2025-10-30 コメント: 1件 ▼
石破前首相「核禁条約参加すべきだった」 高市首相の保守路線に違和感、米政策転換を「不愉快」と批判
被爆80年の2025年に開かれた核兵器禁止条約第3回締約国会議に関して、オブザーバー参加の見送りは間違った判断だと振り返ったほか、公明党の連立離脱と維新との連立についても、自民党の保守路線への傾斜に「違和感」を表明。 さらにコメ増産政策の方針転換には「不愉快な話」と述べるなど、新政権への不満を隠さないインタビューとなりました。
核政策と被爆80年への思い
石破前首相は核禁条約への対応について、個人的な深刻な懸念を語りました。「今年は被爆80年。オブザーバーでもいいから参加すべきだと思っていた」とし、当時の政府内でも公明党の斉藤鉄夫代表と同じ思いを共有していたと述べています。ただし、米国に核抑止を依存する日本の現実と、核保有国が参加する核拡散防止条約(NPT)体制の実効性を考えると、「為政者としてやむを得ない選択だった」と複雑な心情を明かしました。

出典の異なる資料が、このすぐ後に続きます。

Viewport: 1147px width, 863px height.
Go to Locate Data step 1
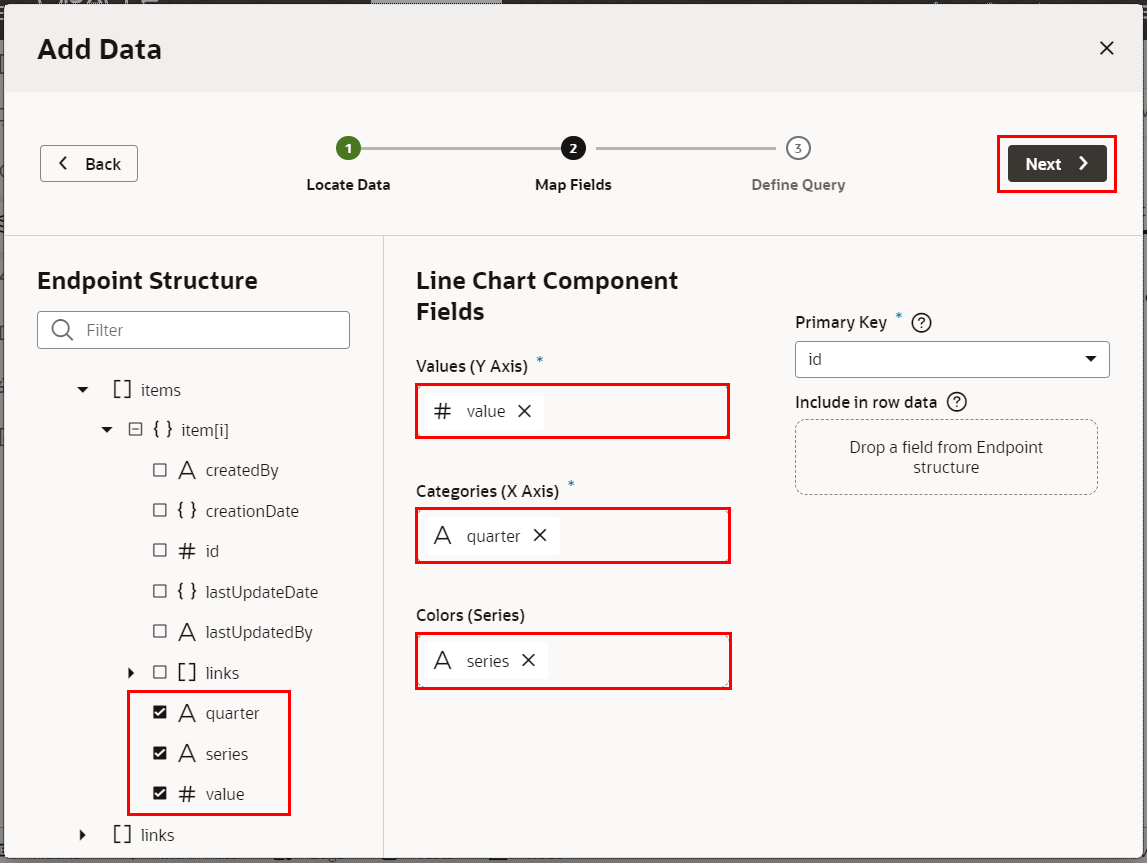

広島選出という背景が、核問題への向き合い方に深くかかわっています。石破前首相は「8月6日は私にとって特別な日。小学6年の時に見た広島の被爆の記録映像は一生忘れない」と、幼い時の衝撃を語ります。2025年の平和記念式典では、原爆歌人・正田篠枝の短歌「太き骨は先生ならむ そのそばに 小さきあたまの骨 あつまれり」をスピーチに何度も書き直しながら取り入れたと述べ、核の悲惨さをこれほど端的に表した表現はないと評価しました。
「オブザーバーでも参加すべきだった。被爆者の思いを世界に示す責任がある」
「核抑止に依存しながらも、廃絶への道を示すバランスの難しさを感じていた」
連立相手の選択と自民党の方向性への懸念
石破前首相は、高市首相が公明党との連立を失い、維新の会を連立相手に選んだことへの違和感を明確に表出させました。「自民党が野党で苦しい時、一緒にやってくれた公明党を忘れたらいかん」と述べ、公明党との26年間にわたる関係の重要性を指摘。一方、維新について「新自由主義的」と特徴づけ、自民党政治が「いわゆる保守の路線へさらに傾くことにすごく違和感がある」と距離を置きました。
インタビュー中、石破前首相は穏健中道という自身の立場を強調。岸田元首相とは「穏健中道という立場を同じくし、政策を継承、発展させた」と述べ、その姿勢とは異なる方向に政権が進もうとしていることへの危機感をにじませています。今回の自民党総裁選では林芳正総務相と小泉進次郎防衛相を応援したとし、石破政権の継続を求めていたことを明かしました。
「石破政権の継続性を求めていたが、別の道が選ばれた」
「ドロ船連立とも言える自維連立は、この先どう機能するのか」
米政策の転換を巡る対立
もっとも詳しく語られたのは、コメ政策の方針転換についてです。石破前首相は自身が打ち出した増産方針を転換させる政府の判断に、明らかな不快感を示しました。「不愉快な話だ」と述べた上で、政府がコメが足りないという現実を証明したにもかかわらず、「値段が下がるのはいかんので増産はやめ」という方針転換は理に合わないと指摘しています。
石破前首相のコメ政策は、2024年から2025年にかけての米価高騰を受けて7月に立案されたものです。当時のスーパーの平均価格は高止まりしており、安定供給の必要性から2025年産米からの増産を掲げました。政府備蓄米の随意契約販売を進めるなど、価格安定と供給確保の両立を目指した政策でした。
「米が足りないのは証明されたようなもの。値段が下がるのはいかんという判断も理解できないわけではないが」
「消費者が常に求められる値段でコメが手に入るべきだ。増産をやめるというのは違う」
一連の発言は、新政権との基本的な政策姿勢の相違を明示するものとなっており、自民党内の路線対立の深さを浮き彫りにしています。被爆地の選出議員として平和外交を重視し、穏健派の立場から保守強硬派への転換に疑問を呈する石破前首相の立ち位置は、今後の自民党内の議論を左右する可能性があります。